═════ Excerpted data

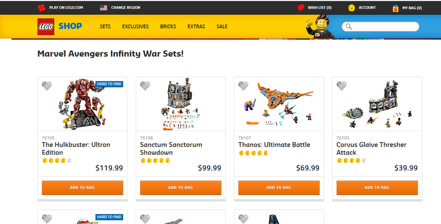Open the Exclusives menu
Image resolution: width=441 pixels, height=224 pixels.
pos(135,27)
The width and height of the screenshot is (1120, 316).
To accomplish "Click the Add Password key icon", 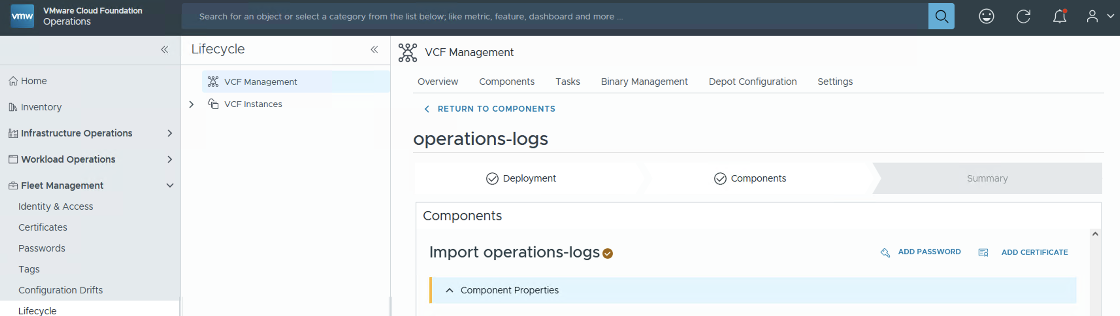I will (885, 252).
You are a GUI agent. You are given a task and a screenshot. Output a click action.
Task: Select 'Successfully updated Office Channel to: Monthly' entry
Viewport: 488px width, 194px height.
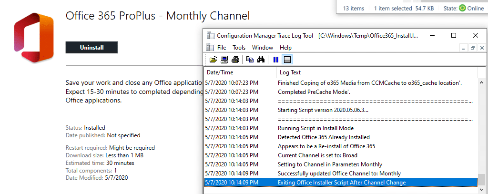click(x=339, y=174)
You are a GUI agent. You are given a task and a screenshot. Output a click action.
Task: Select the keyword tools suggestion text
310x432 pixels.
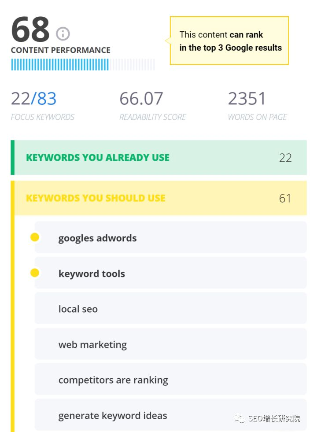tap(92, 274)
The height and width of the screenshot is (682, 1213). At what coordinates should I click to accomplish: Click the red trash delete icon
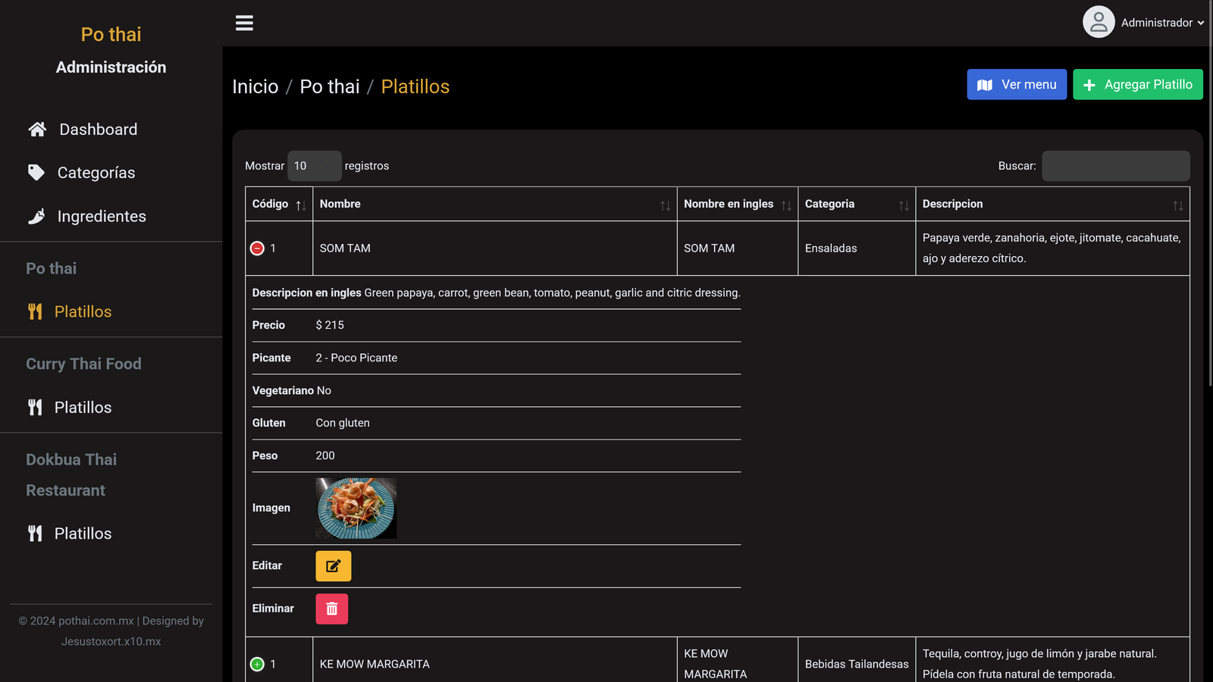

══════════

## Exercise instructions:
Beginning with the line that contains "Viewport: 488px width, 194px height." and ending with the final line of the entries, every line must be copied exactly; the pictures must not.

## Exercise result:
Viewport: 488px width, 194px height.
click(x=339, y=174)
You are a GUI agent. You are given a task and a screenshot. Output a click action.
Task: Select the keyword tools suggestion text
310x432 pixels.
tap(92, 274)
The height and width of the screenshot is (682, 1213). At what coordinates should I click to accomplish: Click the red trash delete icon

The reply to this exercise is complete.